Authentication and Authorization

This section explains how authentication and authorization work in Arrikto EKF.

EKF supports authentication using Istio Gateway and AuthService. Istio Gateway intercepts requests to authenticated endpoints and sends them to the AuthService. The AuthService is then responsible for verifying that the request was made by a user with valid credentials, and if so, it allows the request to pass. Alternatively, the AuthService will prompt the user to log in to an Identity Provider using OIDC.

An Identity Provider (IdP) is a service that stores and manages digital identities. These services allow users to connect to the resources they need. They provide a way to manage access, adding, or removing privileges in a secure way.

The next guides present various scenarios of how AuthService authenticates clients. For each scenario, we make a distinction based on the kind of the client that performs the initial request. There are two type of actors:

  • User: indicates that the actor is either a real person or a programmatic client.
  • Client: indicates that the actor is a programmatic client.

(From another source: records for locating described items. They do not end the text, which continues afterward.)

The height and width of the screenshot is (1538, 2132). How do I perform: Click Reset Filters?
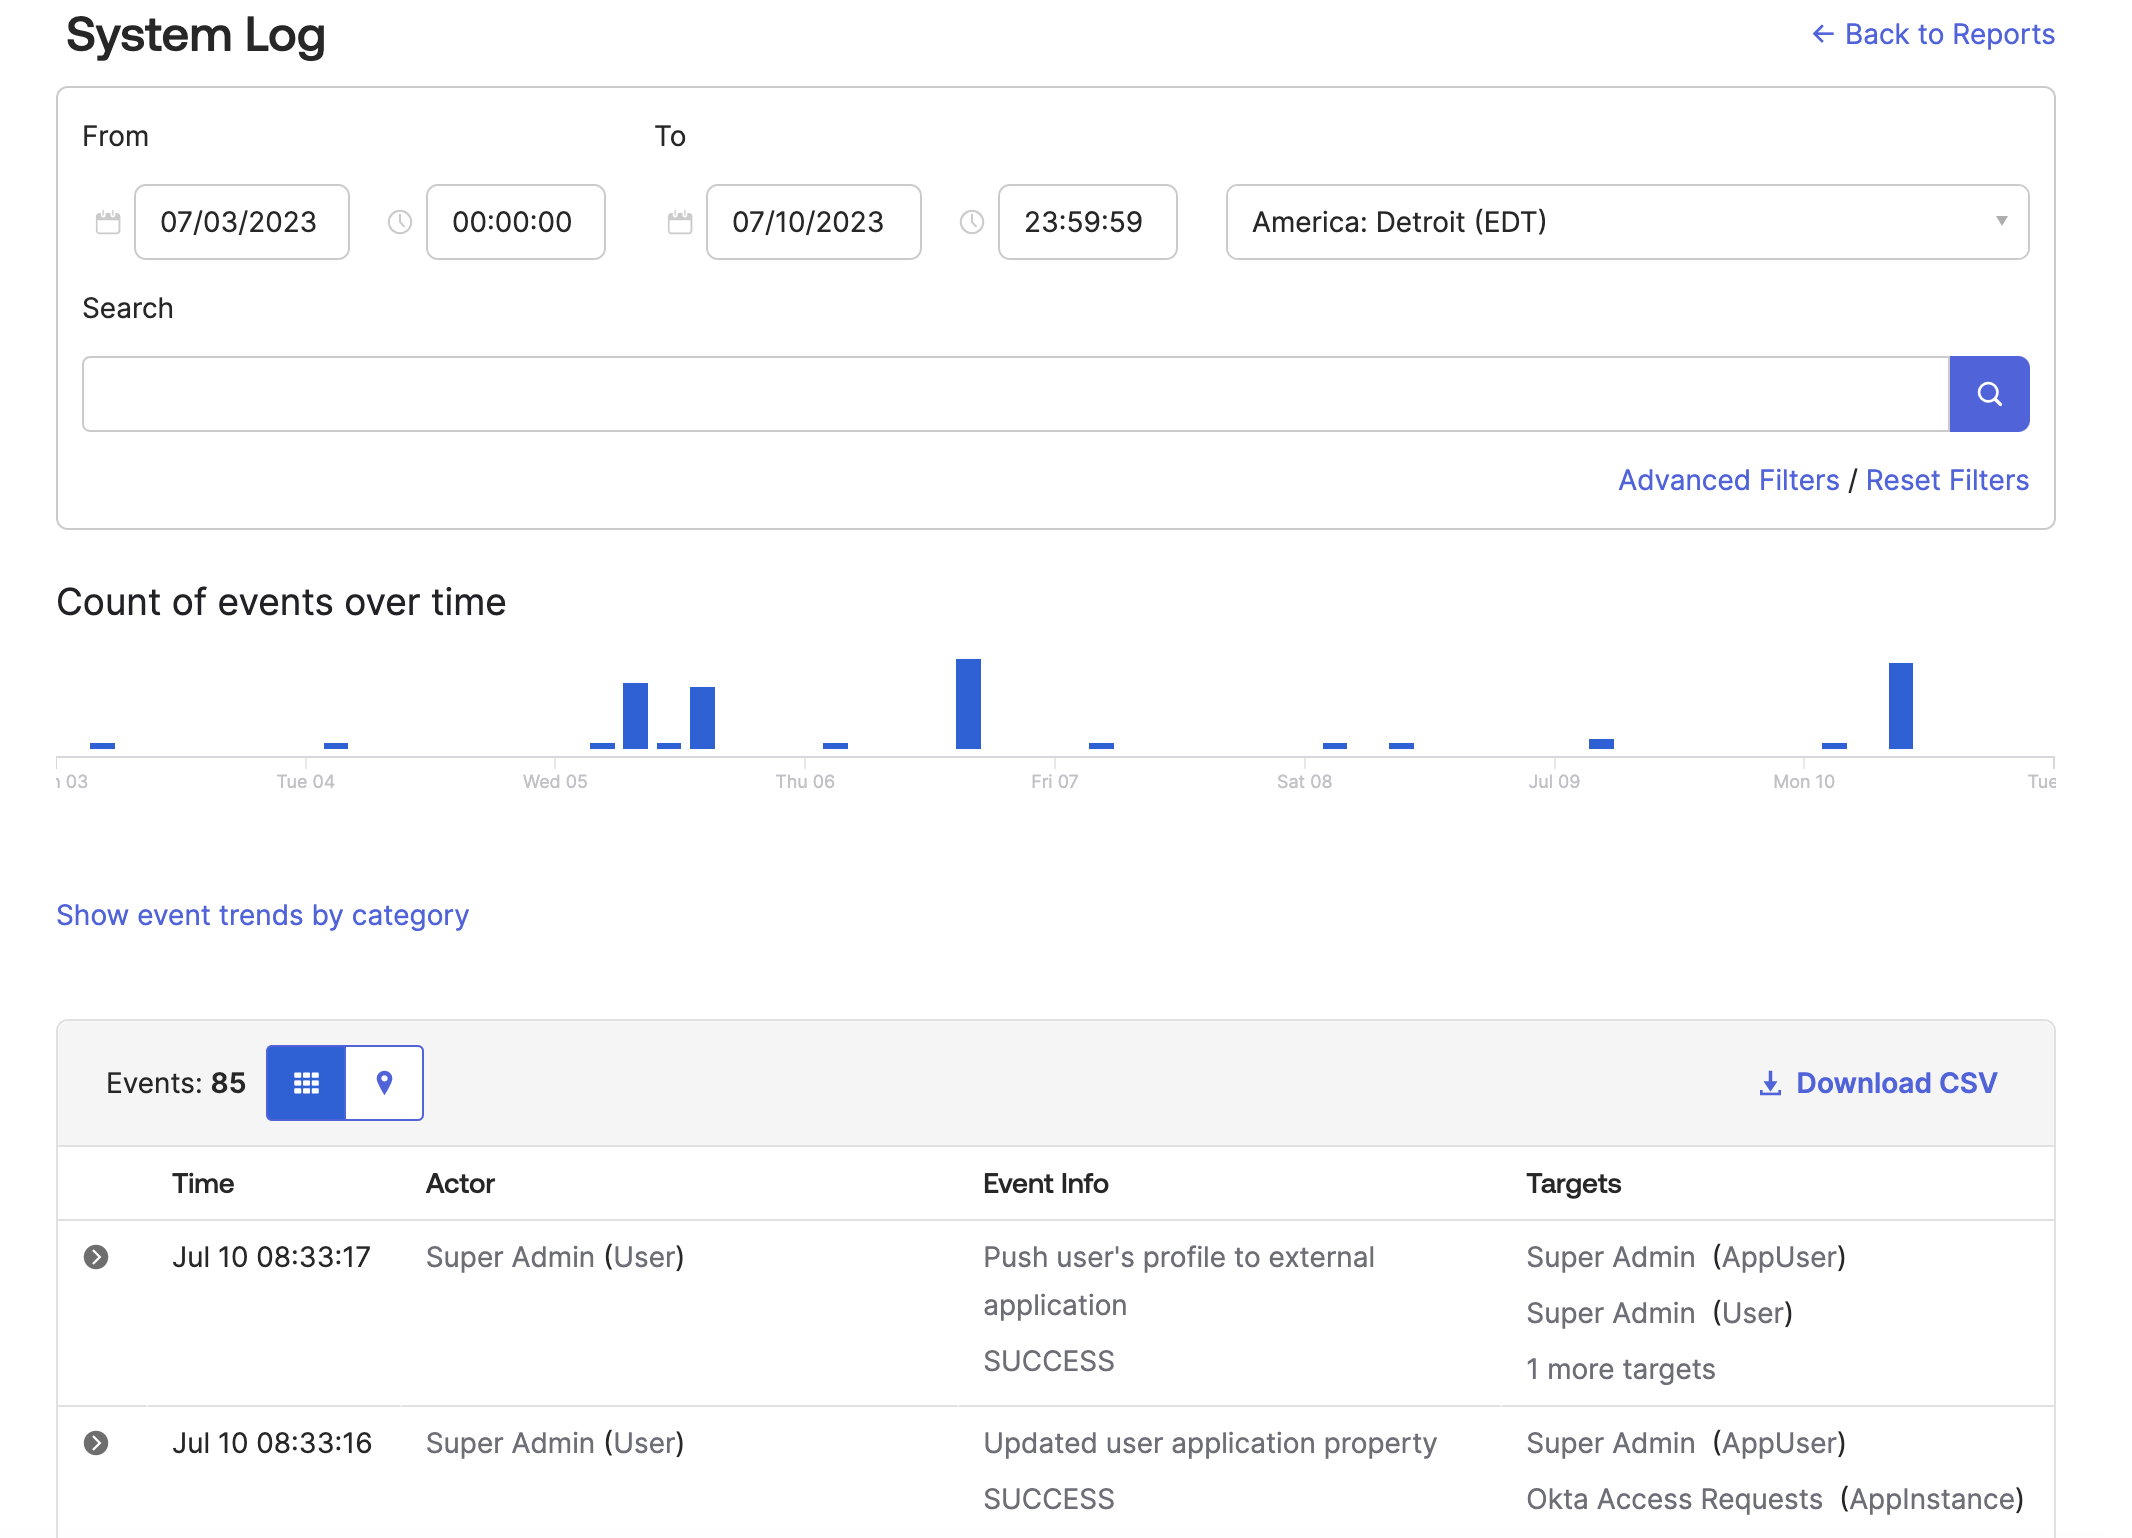[1947, 480]
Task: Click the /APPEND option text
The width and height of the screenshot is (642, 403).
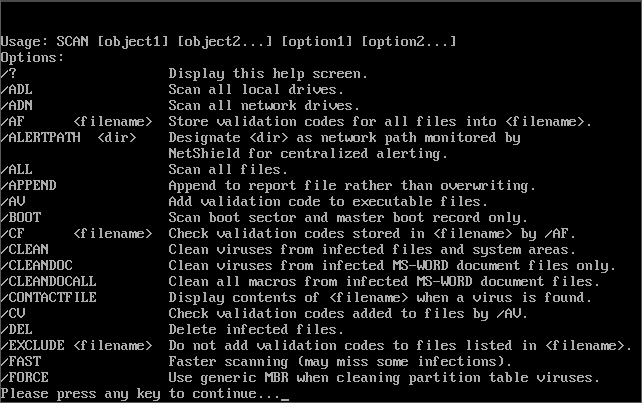Action: click(x=29, y=186)
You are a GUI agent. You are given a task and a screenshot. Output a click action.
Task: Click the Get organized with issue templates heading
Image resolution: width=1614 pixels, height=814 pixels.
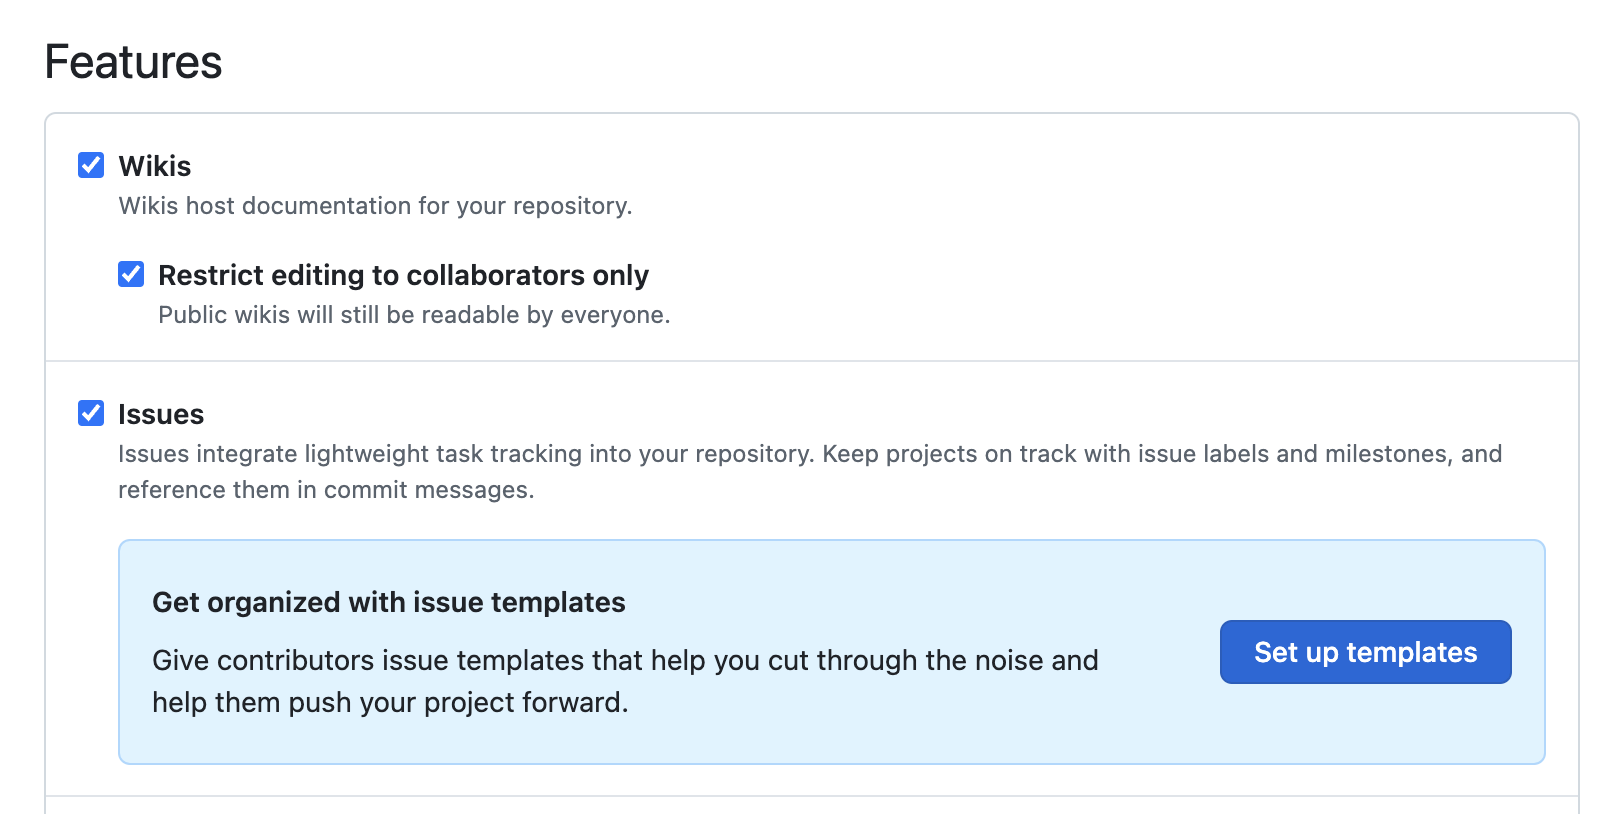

AuthService works as an authentication proxy and can authenticate the clients with the authentication methods in the following order:

  1. Kubernetes authenticator: authenticates the client with their Kubernetes Service Accounts. This authenticator communicates with Kubernetes API server to validate the client request and retrieves the respective information.
  2. Access token authenticator: AuthService can validate access tokens issued by an external Identity Provider with one of the following two authentication methods:
    1. Opaque access token authenticator: authenticates the client based on the opaque access token that the external Identity Provider granted for the client. This authenticator communicates with the integrated external Identity Provider to validate each client request and retrieves the respective information.
    2. JWT access token authenticator: authenticates locally the client based on the JWT access token that the external Identity Provider granted for the client. If the signature of the JWT access token exists in the JSON Web Key Set (JWKs) list, this authenticator validates the client request without communicating with the external Identity Provider.
  3. Session authenticator: authenticates the client based on their cookie. If the session for this client exists, this authenticator validates the client request locally.
  4. ID token authenticator: authenticates locally the client based on the ID token that the external Identity Provider granted for the client. If the signature of the ID token exists in the JSON Web Key Set (JWKs) list, this authenticator validates the client request without communicating with the external Identity Provider.

By default, AuthService will examine all the aforementioned authentication methods -except for the opaque access token authenticator- while attempting to authenticate the client of the received request. Admins can specify which of the available authentication methods will use. For the access token authentication admins can only enable either the opaque access token authenticator or the JWT access token authenticator.

Note

Admins can also enable the AuthService caching mechanism. This mechanism can significantly reduce the authentication overhead for both the Kubernetes authenticator and the opaque access token authenticator. You can find out more on how to enable the AuthService caching mechanism in the Enable AuthService Caching Mechanism guide.

We present how a user can login with OIDC via their browser and get the necessary credentials. Once the user acquires the credentials, then Kubeflow Reception creates an account and the Profile Controller creates a Kubernetes resource of type Profile for them. Then we analyze how AuthService can authenticate both the user and their programmatic clients with their cookie, their Kubernetes Service Accounts, or their access token granted by an external Identity Provider.

If the user authentication was successful then EKF needs to authorize the user to perform the request. EKF performs authorization by leveraging from Kubernetes Role-Based Access Control (RBAC). RBAC is a method of regulating access to computer or network resources based on the roles of individual users within your organization. RBAC authorization uses the rbac.authorization.k8s.io API group to drive authorization decisions, allowing you to dynamically configure policies through the Kubernetes API.

Once EKF receives the request of an authenticated client it performs a SubjectAccessReview call to the Kubernetes API server. This method examines whether or not the authenticated client has sufficient permissions to perform this request. Thanks to RBAC, Kubernetes API server can inspect the permissions of this client.